- [Exercise inputs]:
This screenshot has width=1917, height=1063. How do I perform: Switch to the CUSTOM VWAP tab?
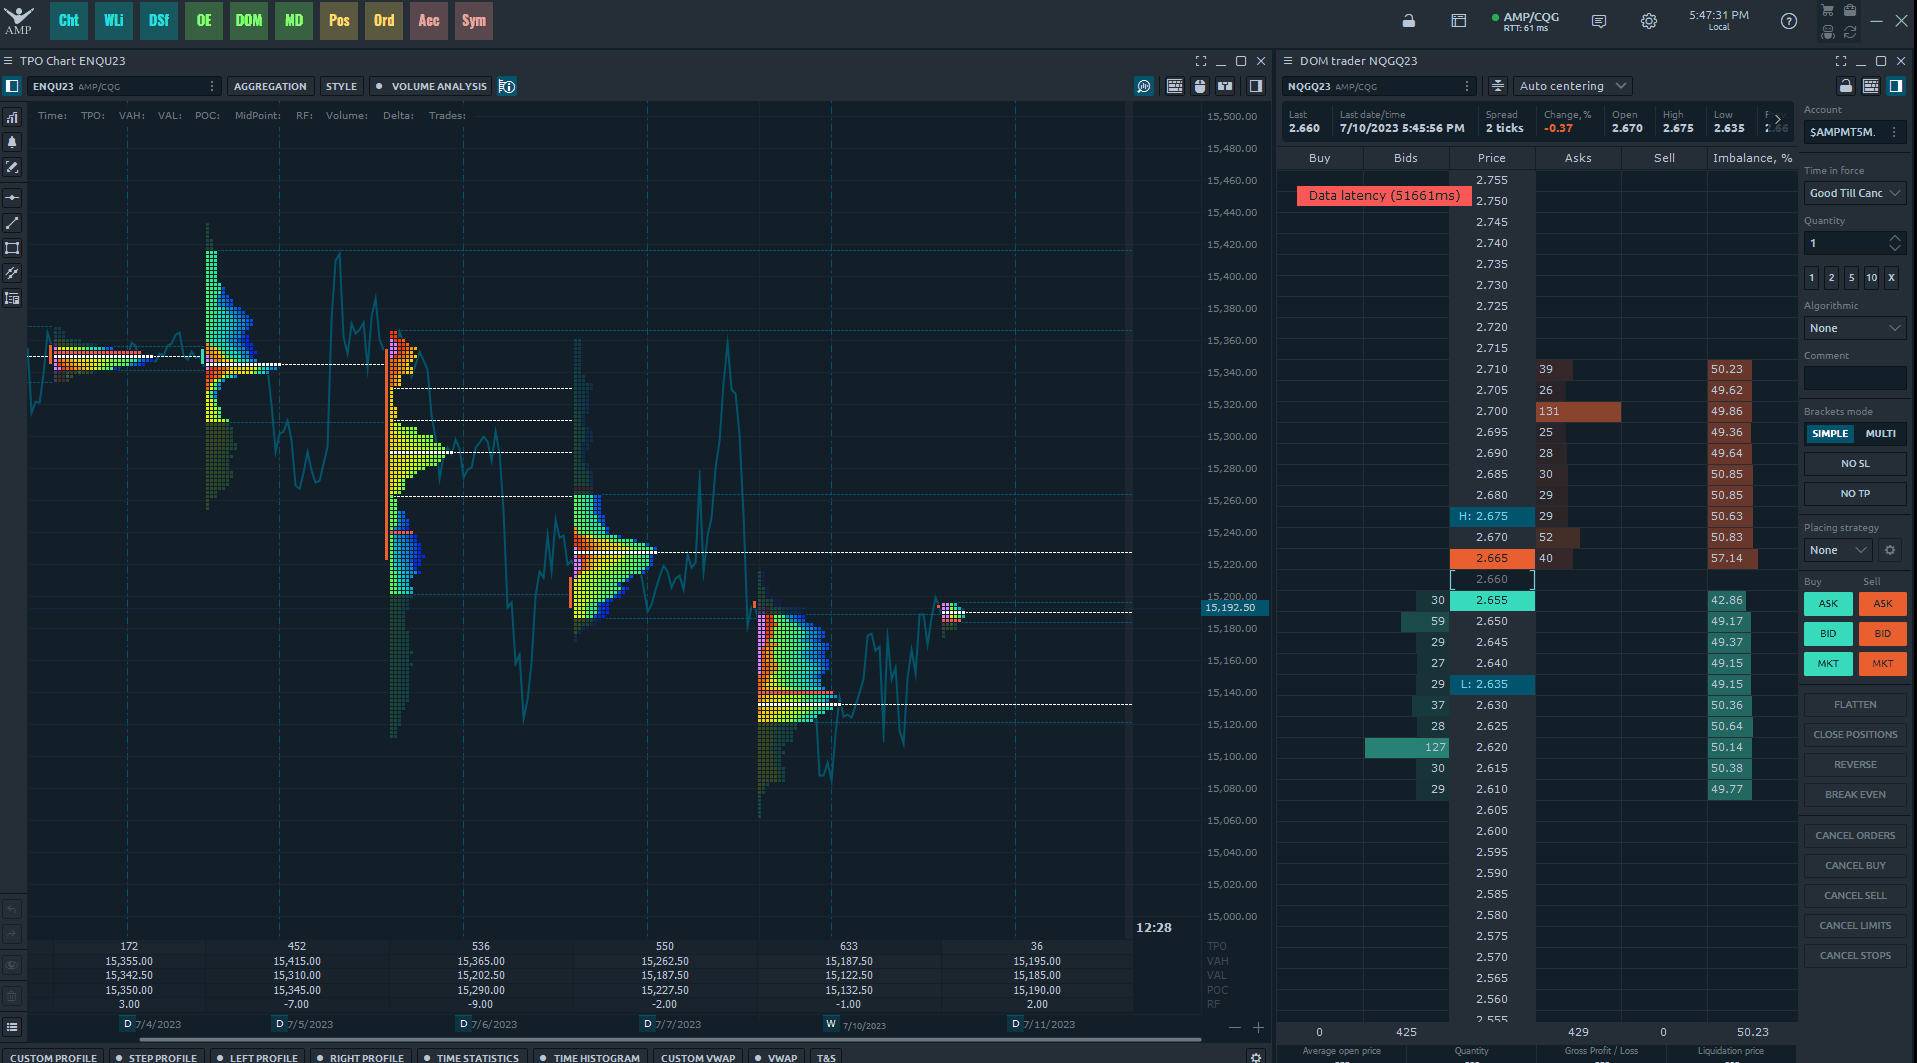[x=697, y=1057]
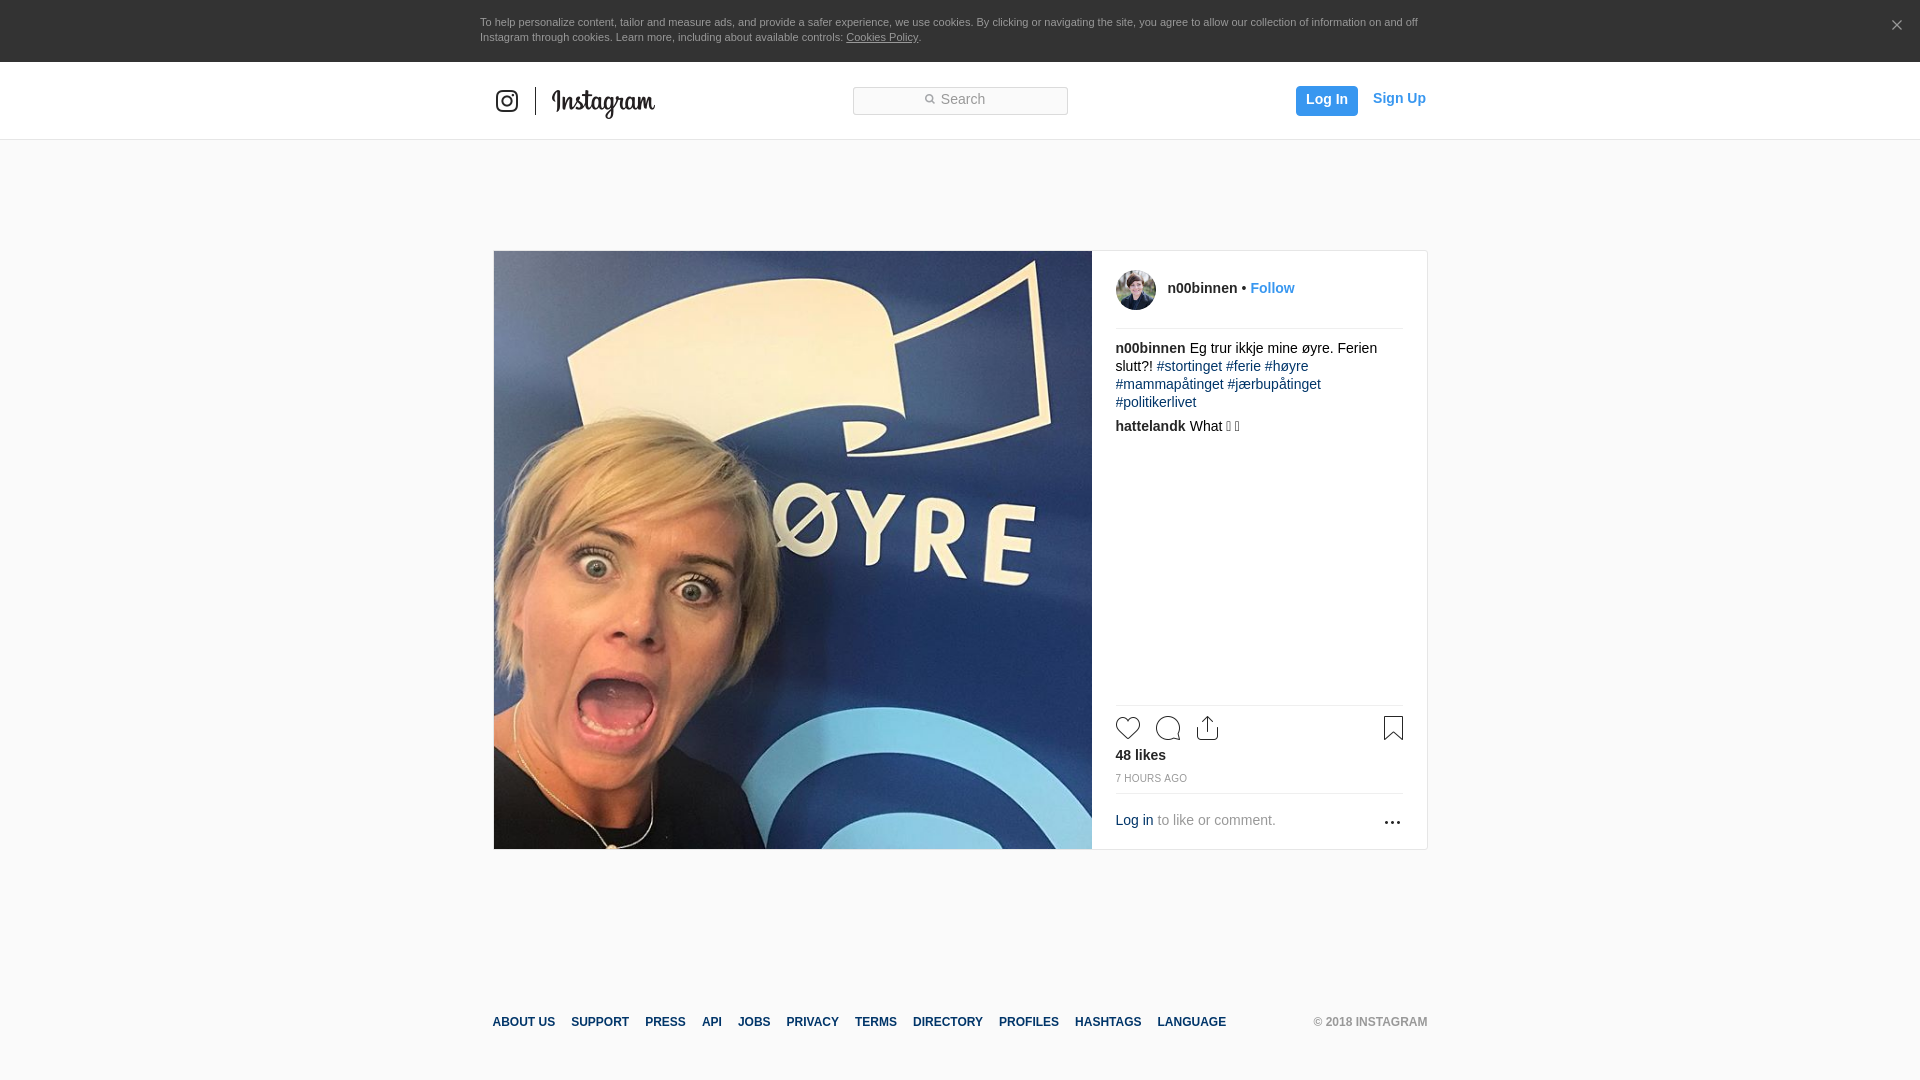Open the share post icon
Viewport: 1920px width, 1080px height.
1207,728
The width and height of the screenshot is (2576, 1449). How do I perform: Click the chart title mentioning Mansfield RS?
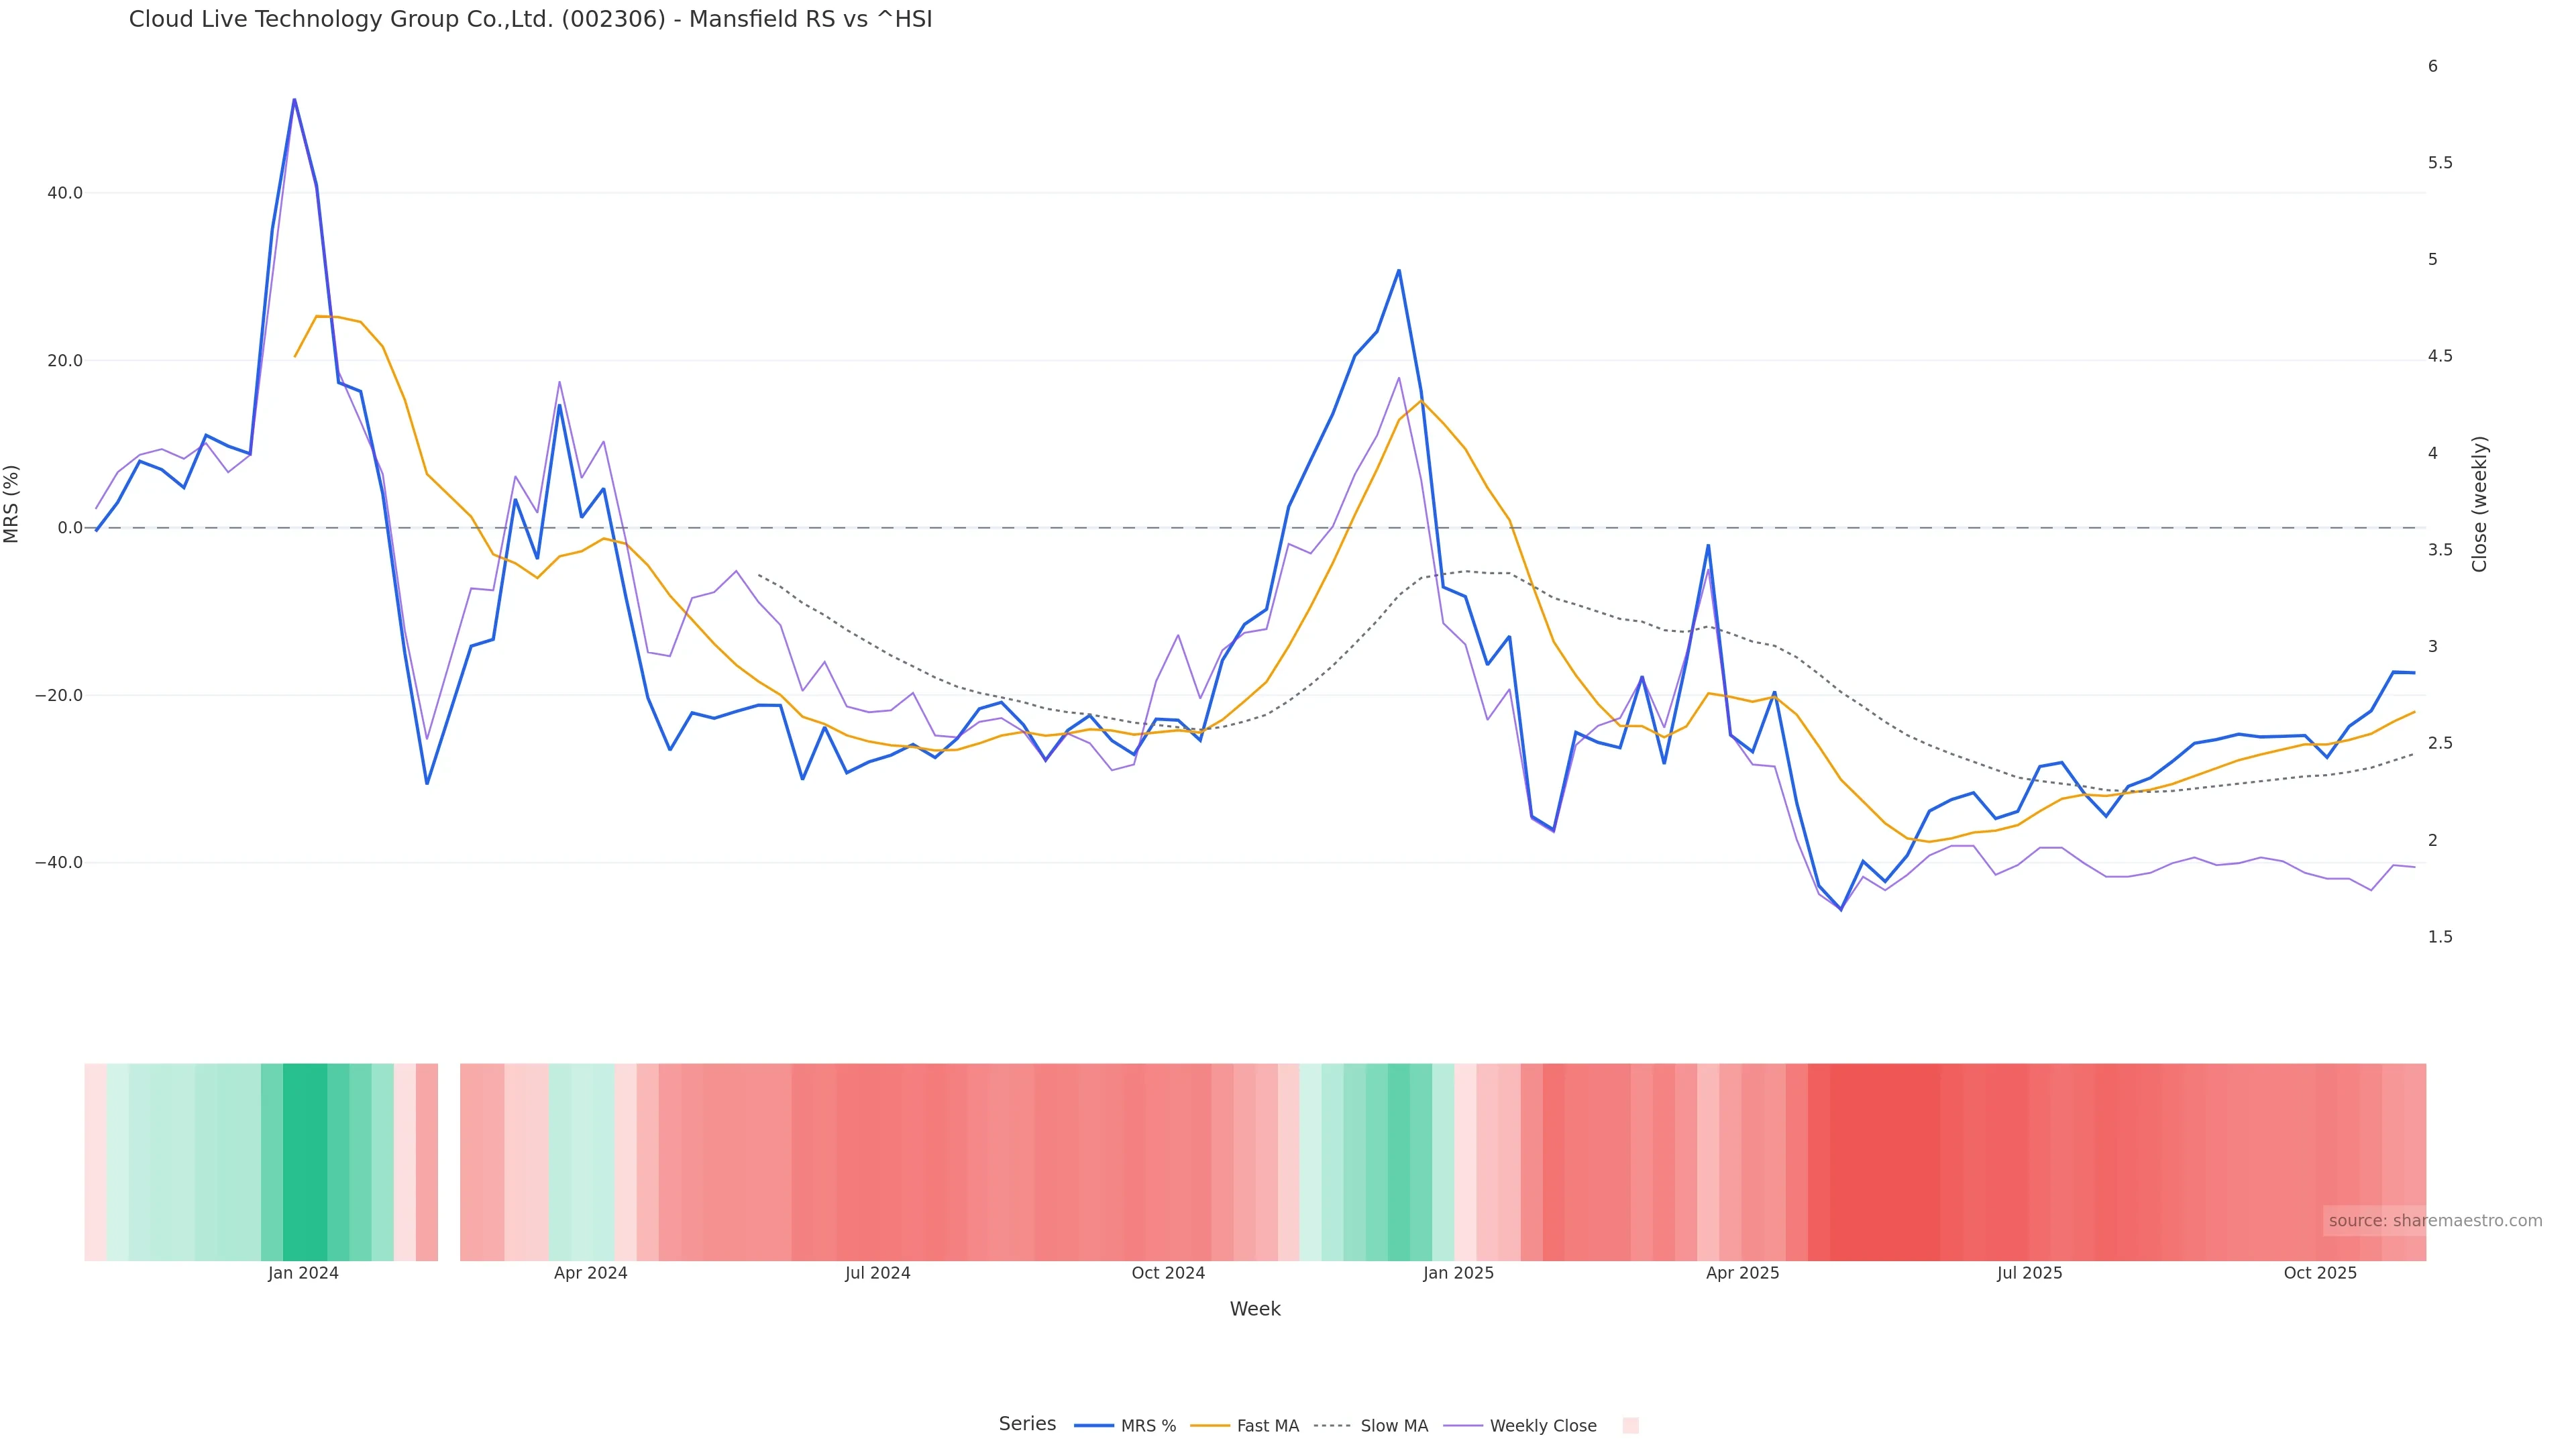coord(530,19)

- [Description of the task]:
In your copy, please omit the pictures and print every line of the records exactly.

- [Written response]:
This screenshot has width=1917, height=1063. How do I perform: Switch to the CUSTOM VWAP tab?
[x=697, y=1057]
Open the share post icon
Viewport: 1920px width, 1080px height.
1207,728
The width and height of the screenshot is (2576, 1449). How do I perform: Click the chart title mentioning Mansfield RS?
coord(530,19)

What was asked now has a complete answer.